The recent fatal attacks by extremists in Fuheis and Salt have produced two worrisome facts. Fact number one is that all those who carried out the attack and who shot at members of the Jordanian security are local nationals.
The other fact, according to statements by Jordanian government and security officials, was that there is no evidence that the perpetuators of these heinous crimes have not been in Syria, nor that they have been part of any external radical group.
While analysts believe that the violent attacks, confrontation with the security and blowing up a residential building have the fingerprints of Daesh, there is no direct link, as stated by security authorities.

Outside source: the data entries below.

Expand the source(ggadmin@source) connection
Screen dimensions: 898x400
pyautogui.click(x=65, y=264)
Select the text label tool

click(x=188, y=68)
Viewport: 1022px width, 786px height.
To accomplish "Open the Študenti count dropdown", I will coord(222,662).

Some observers, however, doubt that using remote control to blow up the security patrol car in Fuheis and bringing down the building could not have been done without training and that it would have been difficult to train in Jordan.
The fact that the attack against the Jordanian security was done in a location outside the largely-Christian town of Fuheis and on the eve of a cultural festival is also a telling factor in the thinking of extremists.

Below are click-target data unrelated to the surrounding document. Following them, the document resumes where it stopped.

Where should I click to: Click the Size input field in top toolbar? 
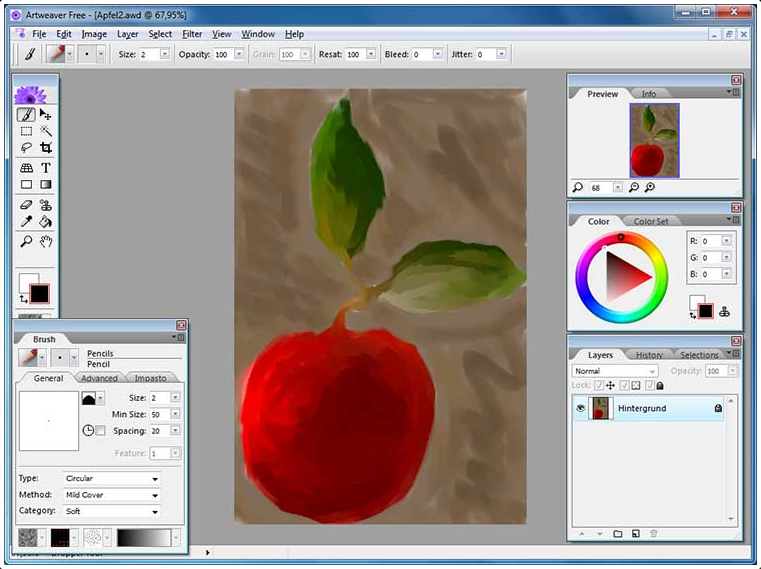pyautogui.click(x=147, y=54)
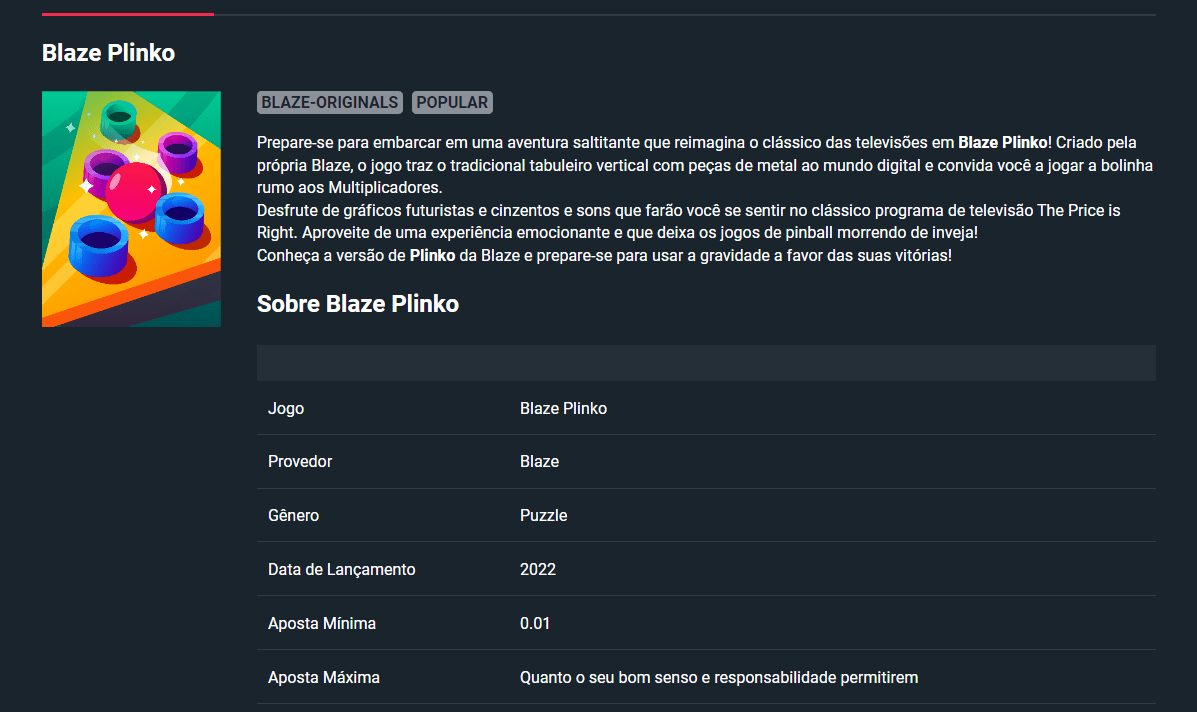This screenshot has height=712, width=1197.
Task: Click the bold Blaze Plinko text in description
Action: tap(1002, 143)
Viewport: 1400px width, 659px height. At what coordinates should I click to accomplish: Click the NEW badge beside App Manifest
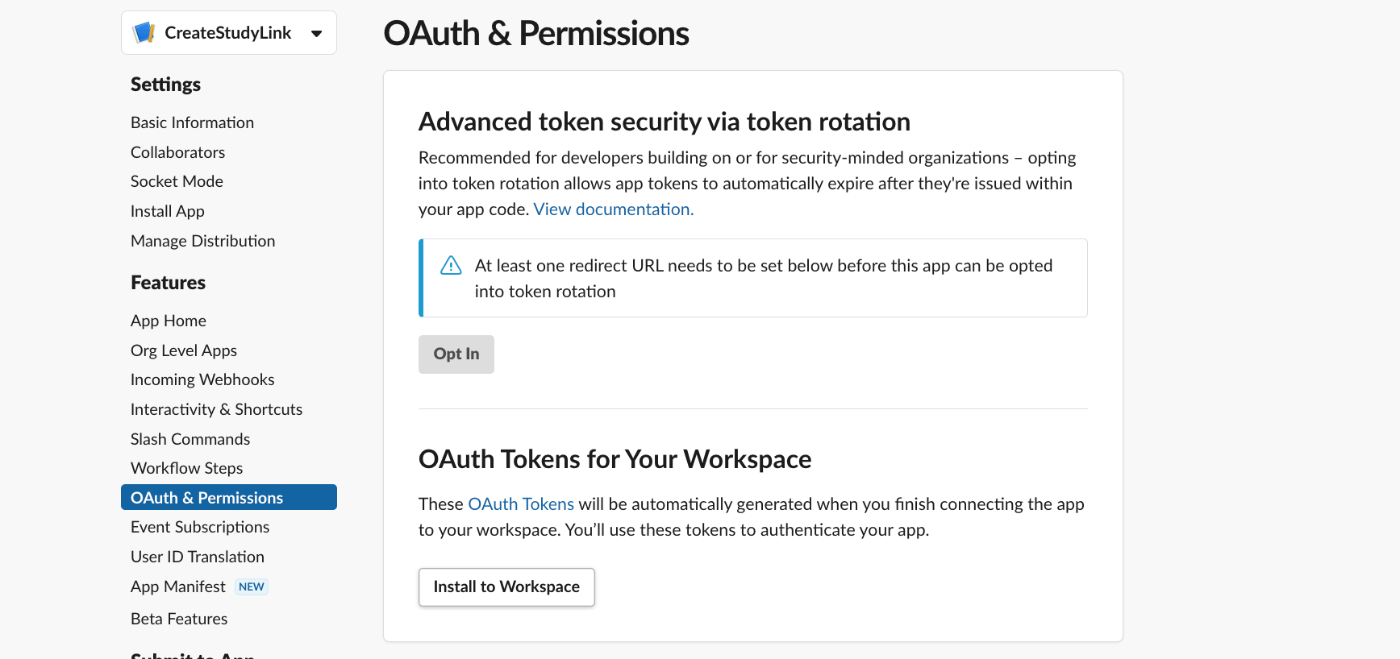point(252,587)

Mohammad Abu Rumman, an expert on Islamic movements, has done research and writing on the issue and has noted a marked increase in radicalism among a segment of the Jordanian youth. Some of the Salafist leaders have stated that they are having a hard time controlling some of the young hot heads within their ideological circles.
All these factors combined point again to the danger of home grown militant and violent radicalism and, therefore, the need for a national strategy in Jordan to counter radicalism.

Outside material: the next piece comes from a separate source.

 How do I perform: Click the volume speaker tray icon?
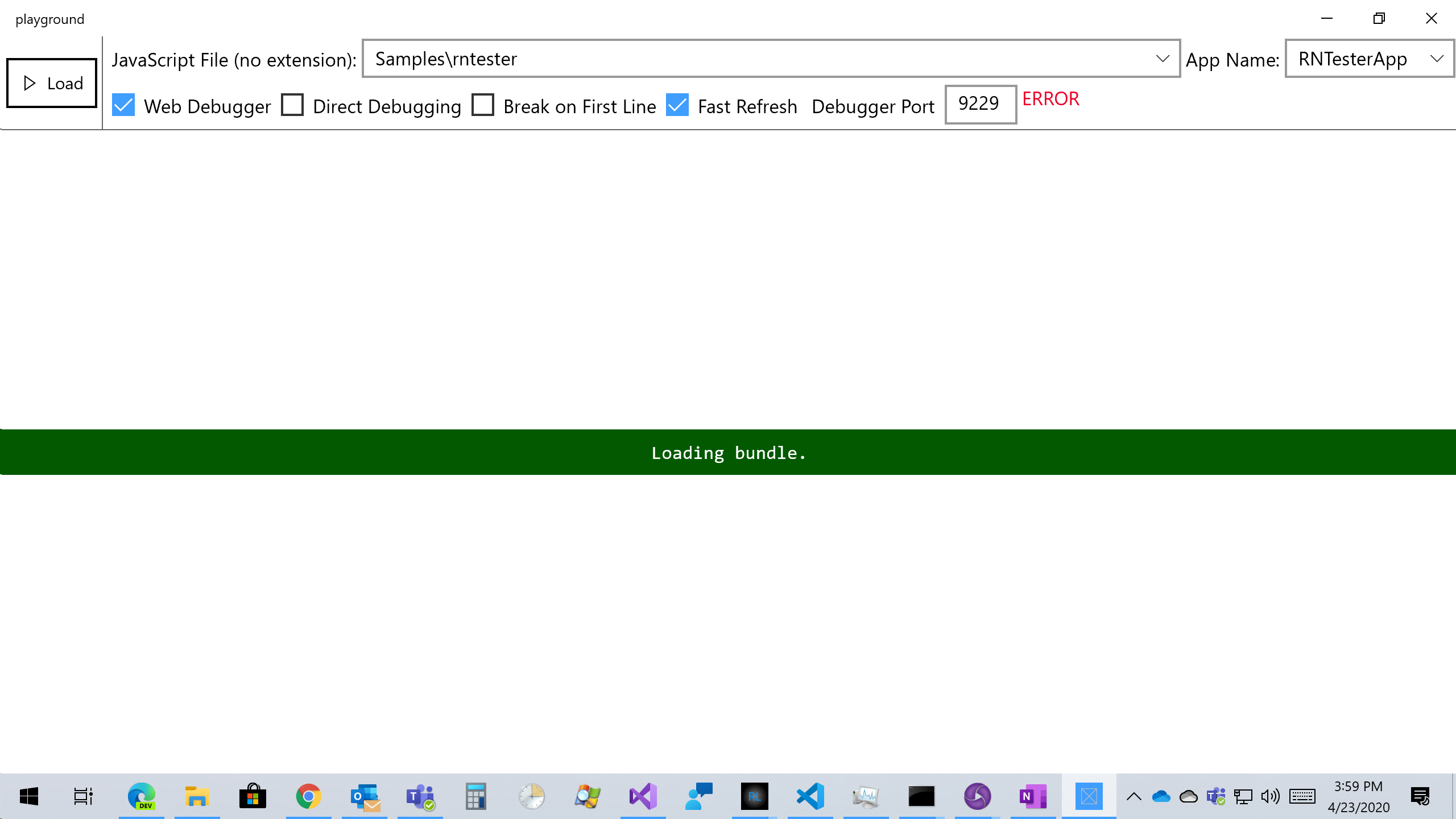1270,796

Previous governments, as well as His Majesty King Abdullah, have talked a lot about the need to counter what King Abdullah calls khawarij “religious heretics”, but little has done to reach, agree to and implement that resembles a national strategy.
A previous national strategy to counter extremism was leaked to Al Ghad daily. That plan showed a concerted attack at basic democratic values and principles in the pursuit of addressing this problem.
Since then, different groups and donor countries have spent time and funds to draw up such a national strategy. UNDP was assigned to do extensive studies and present recommendations to the government, but all that effort has never been converted into a national strategy.
Such a strategy should not be done in secret, it needs to be discussed and debated and gain the necessary buy-in before it is approved and implemented.
No doubt any strategy to countering the kind of violence we saw last week needs to address the grievances that push youth to extremism, tackle ideological proponents of extremism and at the same time provide the public, and especially youth, with ideas and role models that can present a viable alternative.
It is not clear why the national strategy has been stuck in some hidden drawers months after UNDP experts provided the government with the basic tenants that are needed to be included in such a national strategy. Any attempts by one individual or party to monopolise such a strategy is a formula for failure.
This needs to be a truly national effort by all sectors of the state. Government, parliament, the security, the private sector, NGOs, religious leaders, media and social media influencers all must be included in the discussions about the best way to move forward. This process is long overdue and needs to be accelerated now that we have seen the tragic results of the inaction that has allowed such radical elements to thrive in such a short time. Any delay is a mistake. Discussions must begin immediately followed by consensus making, decisions, action plan and implementation within an agreed to timetable. Short of that, we might find ourselves, God forbid, again wondering why Jordan’s youth have been radicalised?